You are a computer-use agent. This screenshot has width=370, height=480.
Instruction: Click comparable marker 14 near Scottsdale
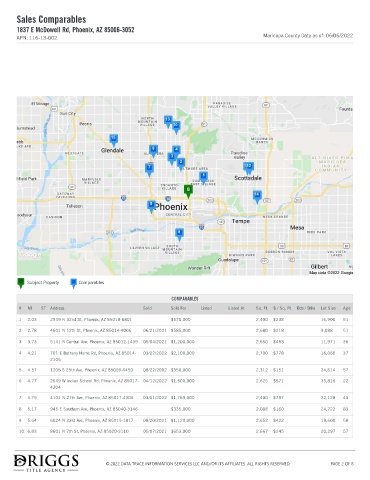257,197
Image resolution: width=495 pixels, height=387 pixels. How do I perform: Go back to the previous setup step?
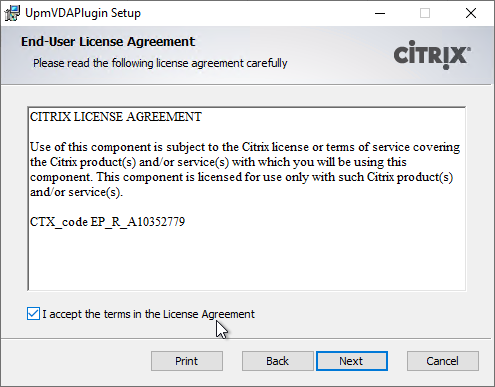(x=278, y=361)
|---|
**Activity**
Every entry must be reproduced exactly, with the images left out.

**Written answer**
You are a computer-use agent. This screenshot has width=370, height=480.
Instruction: Click comparable marker 14 near Scottsdale
257,197
Image resolution: width=495 pixels, height=387 pixels. How do I perform: Go back to the previous setup step?
(x=278, y=361)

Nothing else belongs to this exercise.